Selected illustration of activity correlated with physiological changes. Data is illustrated at a voxel-wise threshold significance of P<0.001 uncorrected). A) within medulla, where the same locus reflects blood pressure increases and heart rate variability increases consistent with a neural substrate for the baroreflex mediating adjustments to hypoxic challenge. B) within pons and midbrain, where adjacent nuclei demonstrate relationships with decreases in heart rate and increases in tidal volume, putatively representing human homologues of brainstem centres supporting cardiorespiratory coupling as identified in experimental animals.
Fig 6.
Focal activity within insula cortex correlating with physiological changes.

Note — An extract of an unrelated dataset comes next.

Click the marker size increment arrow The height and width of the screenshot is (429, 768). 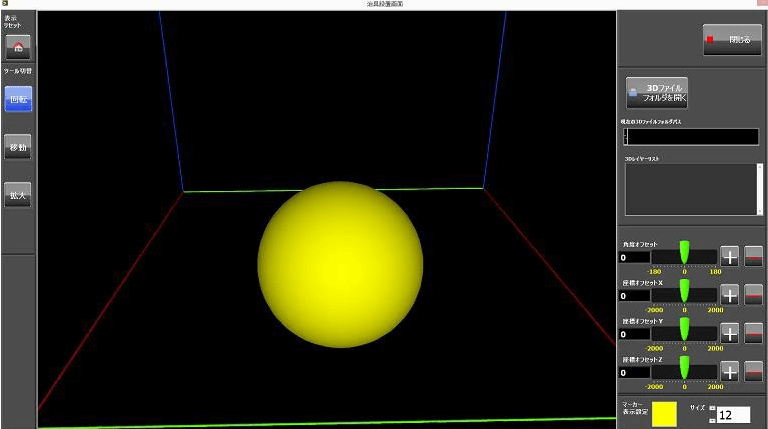point(712,408)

Sagittal and horizontal sections from a standard template brain presented to highlight the location of activity changes within insula cortex associated with task-induced changes in physiological regressors. Of note are the deep insula components of signal change associated with heart rate decrease, merging with a marked engagement of basal ganglia, mirroring striatocortical activation previously observed in relation to expectancy-related heart rate deceleration [22]. The broadly distributed signal change, associated with this particular analysis arguably appears to carry most artefact, beyond what was controlled for by including movement, global and arterial O2 / end tidalCo2 regressors as confounding covariates within the analyses. Ventilation (VT) evoked predominantly right hemispheric changes in parietal and insula cortices and basal ganglia. Increases in end tidal CO2 was associated with enhanced activation within posterior ‘primary interoceptive’ insula, but did not impact global signal at threshold significance. Heart rate variability, blood pressure increases and blood pressure variability were associated with focal activation of distinct subregions of anterior and mid insula consistent with viscerotopography [23]. Data is illustrated at a significance of P<0.05 corrected, determined from the combination of voxel-wise significance and a cluster extent thresholds (see Methods).